- Exercise requirements
Give back each entry unchanged, minus pictures.

--- Data extracts ---

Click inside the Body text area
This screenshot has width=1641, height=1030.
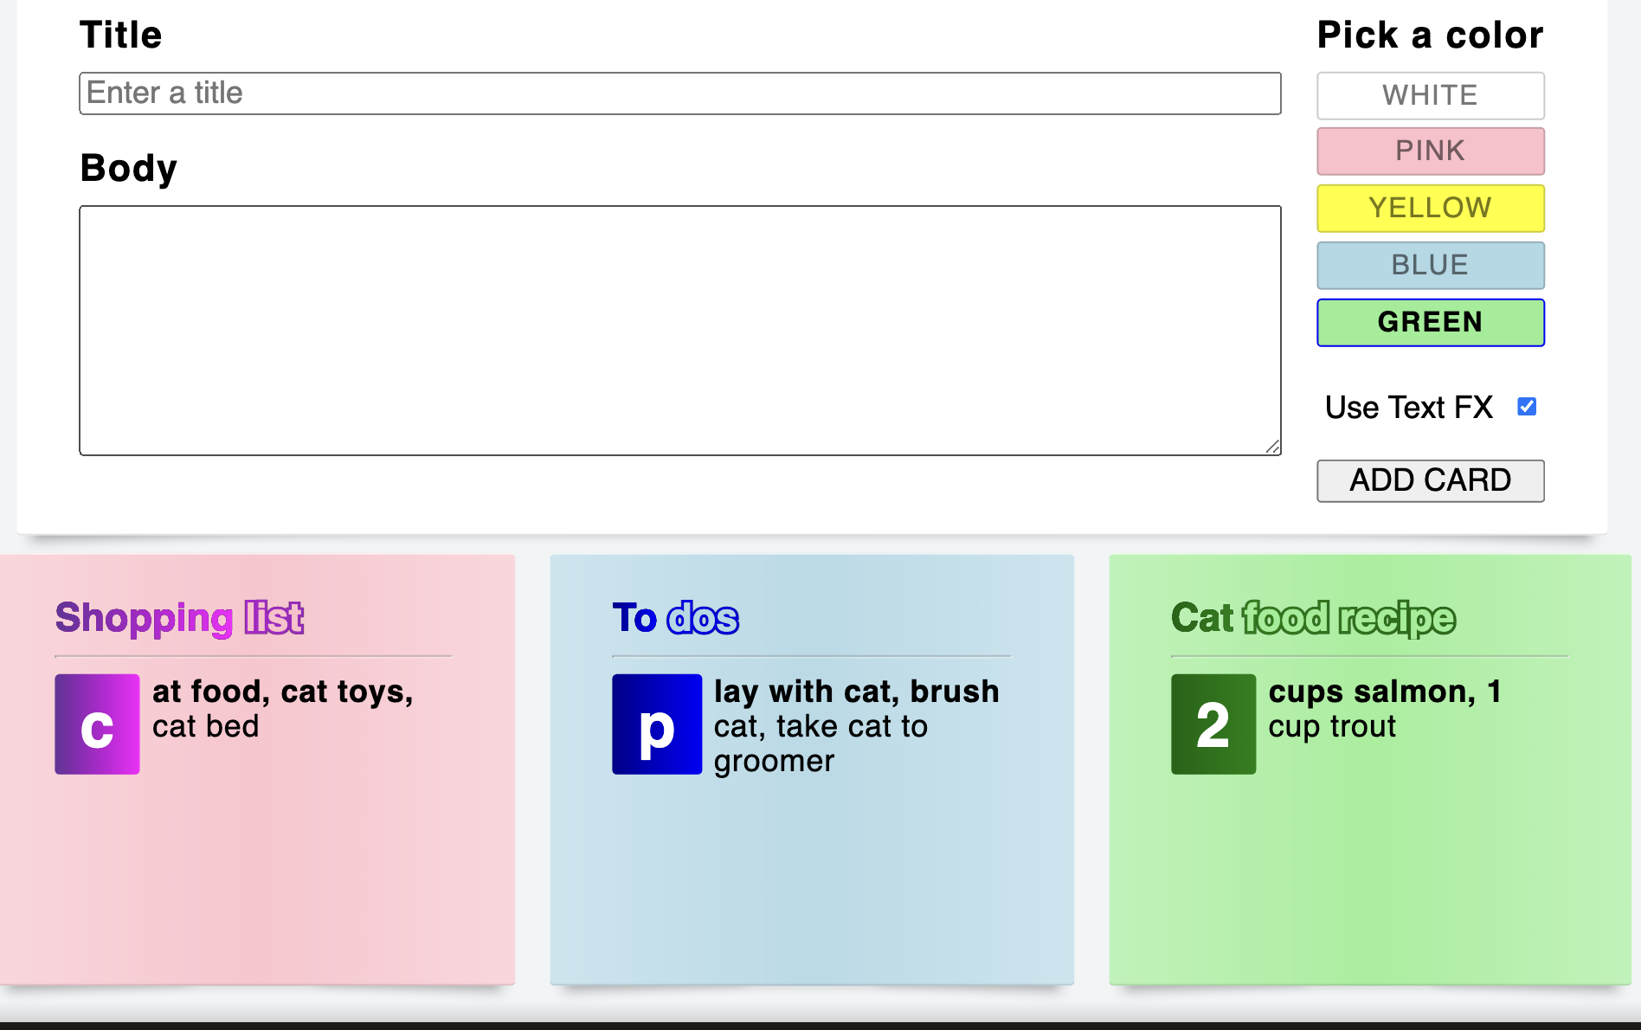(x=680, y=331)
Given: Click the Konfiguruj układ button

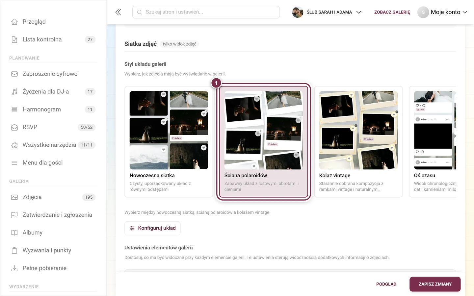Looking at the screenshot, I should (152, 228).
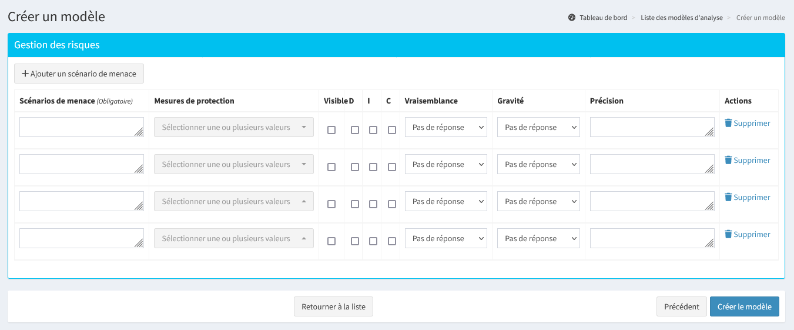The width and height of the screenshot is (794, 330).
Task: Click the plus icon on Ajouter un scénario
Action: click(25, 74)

---

- Solution below
Click inside the Body text area
This screenshot has width=1641, height=1030.
(x=680, y=331)
Given: Click the Konfiguruj układ button

Looking at the screenshot, I should (152, 228).
The width and height of the screenshot is (794, 330).
Task: Click the plus icon on Ajouter un scénario
Action: click(25, 74)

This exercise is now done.